─── EXTRACTED ENTRIES ───
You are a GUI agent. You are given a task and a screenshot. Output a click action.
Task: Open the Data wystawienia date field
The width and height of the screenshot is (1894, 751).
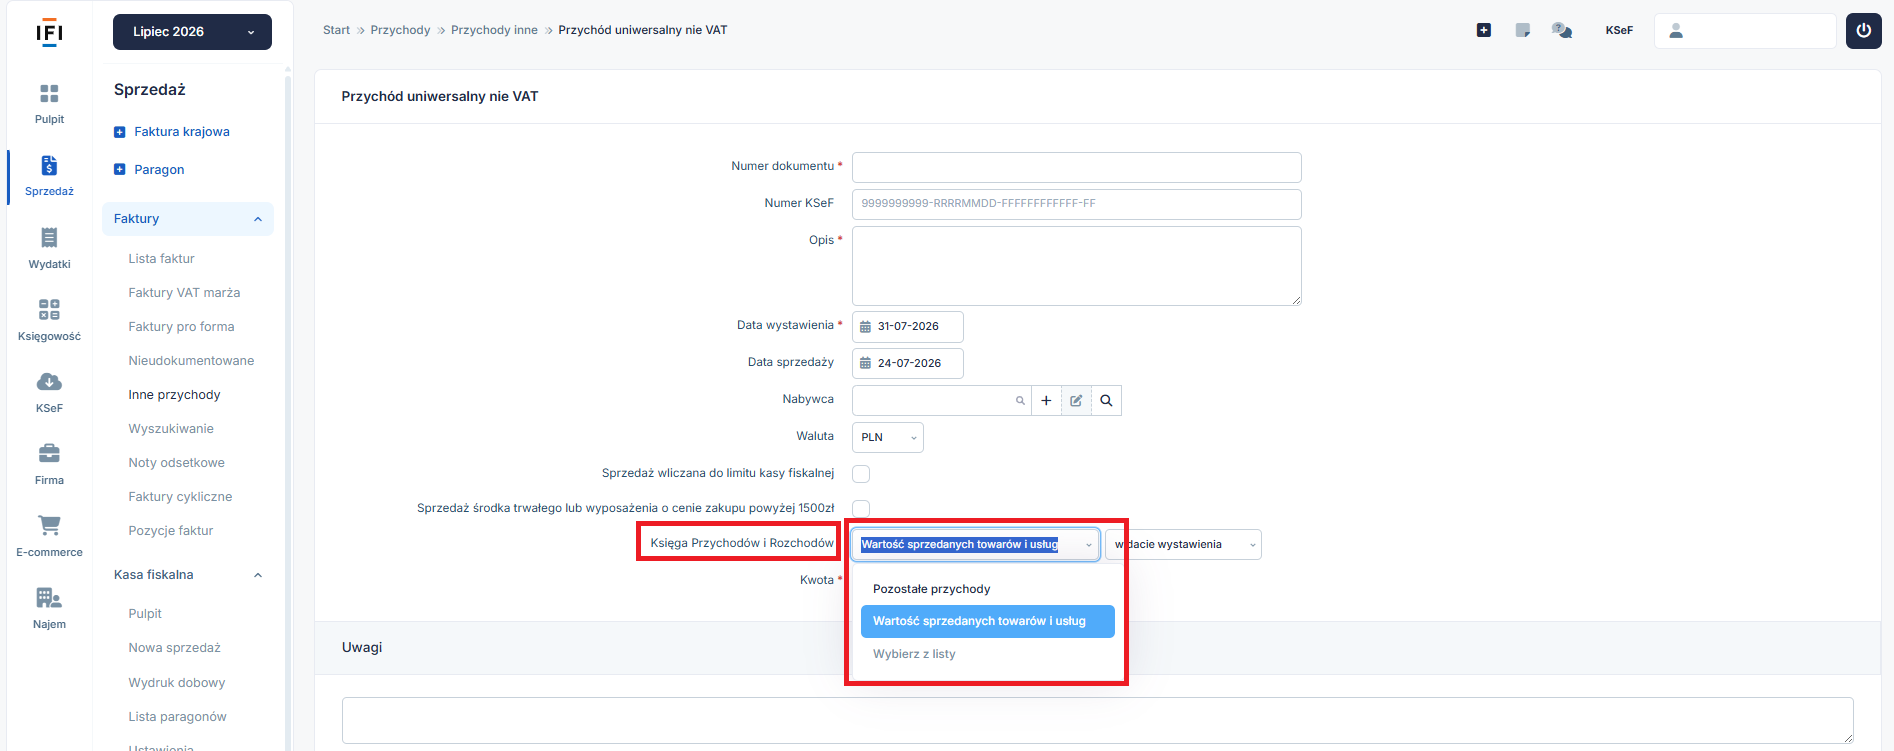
───
─── EXTRACTED ENTRIES ───
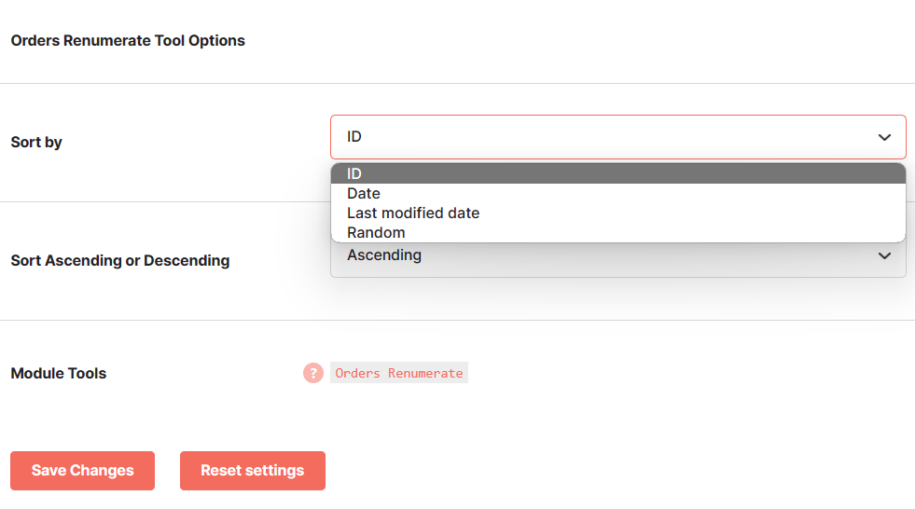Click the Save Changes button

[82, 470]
───
Look above for the line holding "Task: Open the Data wystawienia date field". Print it and every line after it, exactly, through the line holding "The width and".

RESULT OF THIS TASK:
Task: Open the Data wystawienia date field
The width and height of the screenshot is (1894, 751).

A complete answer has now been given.